Hikmet Çetinkaya

‘Git aç kapıyı...’

12 Kasım 2017 Pazar

Ellerin üşüyordu biliyorum...
Gözlerin darmadağınıktı geceden beri...
Git aç kapıyı.
Belki bir ağaç, bir koru, belki bir bahçe ya da sihirli bir kent var dışarıda...
Dokun parmaklarınla Miroslav Holub’a...
Git aç kapıyı.
Bir köpek belki bir şeyler arıyordur...
Belki bir yüz ya da bir göz veya da resmin; resmini göreceksin...
Yıldızlar derin bir uykudadır şimdi...
Gökyüzü mavidir...
Kırmızıya çalan toprak, yeşili uyutan dallar ‘Güz’dür artık...
Git aç kapıyı...
Sis olsa bile dışarıda, dağılır...
Ağlama ne olursun, güzdür bunun adı. Uzakta Philippe Jaccottet’ın ağır bulutları ve o hafif yol vardır...
Sözü edilmez bile artık otların arasında su gibi ilerlemenin...
O saatlerde Octavia Paz’ı düşün...
Yum gözlerini yitir karanlıkta...
Gözkapakların kırmızı yapraklar altında... Gömül vızıldasın sesin; düşen sesin halkalarına...

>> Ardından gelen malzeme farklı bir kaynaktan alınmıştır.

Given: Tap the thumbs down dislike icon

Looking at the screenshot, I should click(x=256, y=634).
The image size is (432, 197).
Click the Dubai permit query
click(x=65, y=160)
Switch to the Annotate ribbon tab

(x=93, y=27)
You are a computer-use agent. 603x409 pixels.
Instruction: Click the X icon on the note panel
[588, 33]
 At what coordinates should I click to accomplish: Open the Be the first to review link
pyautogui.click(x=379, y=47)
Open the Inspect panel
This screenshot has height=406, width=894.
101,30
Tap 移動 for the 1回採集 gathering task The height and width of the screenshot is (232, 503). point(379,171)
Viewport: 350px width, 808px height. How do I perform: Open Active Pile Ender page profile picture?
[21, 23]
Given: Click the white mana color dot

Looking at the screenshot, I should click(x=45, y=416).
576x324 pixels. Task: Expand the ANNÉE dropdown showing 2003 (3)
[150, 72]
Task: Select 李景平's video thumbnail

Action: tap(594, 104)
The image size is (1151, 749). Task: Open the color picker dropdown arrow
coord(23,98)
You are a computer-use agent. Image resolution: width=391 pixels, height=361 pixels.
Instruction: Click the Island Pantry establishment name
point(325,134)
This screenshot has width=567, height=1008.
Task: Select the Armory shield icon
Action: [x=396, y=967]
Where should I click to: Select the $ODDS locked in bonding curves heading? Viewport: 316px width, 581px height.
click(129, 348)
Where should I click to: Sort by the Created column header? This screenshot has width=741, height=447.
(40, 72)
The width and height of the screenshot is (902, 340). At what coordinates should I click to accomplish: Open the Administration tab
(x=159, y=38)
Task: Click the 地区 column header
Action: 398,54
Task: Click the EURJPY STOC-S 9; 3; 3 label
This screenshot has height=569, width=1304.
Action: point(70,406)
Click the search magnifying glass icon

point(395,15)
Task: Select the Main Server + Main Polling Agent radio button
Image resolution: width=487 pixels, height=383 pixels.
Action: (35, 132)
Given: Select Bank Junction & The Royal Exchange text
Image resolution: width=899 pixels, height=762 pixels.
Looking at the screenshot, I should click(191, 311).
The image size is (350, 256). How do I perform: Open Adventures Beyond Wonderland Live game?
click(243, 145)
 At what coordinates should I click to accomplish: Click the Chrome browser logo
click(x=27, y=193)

Dudaklar, öpüşler, aşk, her şey yeniden doğar;
o ölümsüz, o yalın unutuşta:
gecenin kızlarıdır yıldızlar...

Git aç kapıyı.
Hiç olmazsa, esinti olur bir parça...

***

Git aç kapıyı...
Bir delişmen çocuk ağlıyordur tek başına ormanda; bir genç kız belki güzle çoğalıyordur uzak kentlerin birinde; bir aşk başlıyordur bilinmez türkülerin eşliğinde...
Git aç kapıyı...
Uzun uzun bak ağaçlara, kuşlara, çiçeklere, taşlara, ırmaklara...
Bak tomurcuklar açtı, aşk çiçeklendi; kokusu, taçyaprakları ölü...
Gitmek için işte aşka, avlusu tarçın kokan evlere, o şehirlere; ama nerelere söyle?
Git aç kapıyı...
Belki mavi bir rüzgârdır esen; bir çığlık, belki bir denizdir konuşan ya da yitirilmiş aşklar durağında bir kadındır bekleyen...
Başını göğe kaldır...
Gözlerini yum sımsıkı...
Sonra usulca ağla...
Güzdür az ısıtan güneş, dalında üşüyen yaprak...
Yarı aydınlık bir gece düşün...
Bak sessizlik bize göre değil!
Alevlerin alacakaranlığında yitik mevsim sevdalarını topla; hüzünleri koy yanına; bizi kışkırtan bakışları sakla...
O son fırtınayı, yağmurları, gök gürültüsünü düşün...
Ardından Robert Desnos gibi konuş:
“Seni öyle düşledim ki yitirdim gerçekliğimi...”
Git aç kapıyı...
Bir aşk yitiyor, bir aşk büyüyor avuçlarımızda...
Senin mevsimlerin yanıyor yüreğimde, beni ağırlaştıran çıplak bir ateş...
Beni anlayan Paul Eluard’ın düşleridir; o çiçeklenmiş sevdalarıdır...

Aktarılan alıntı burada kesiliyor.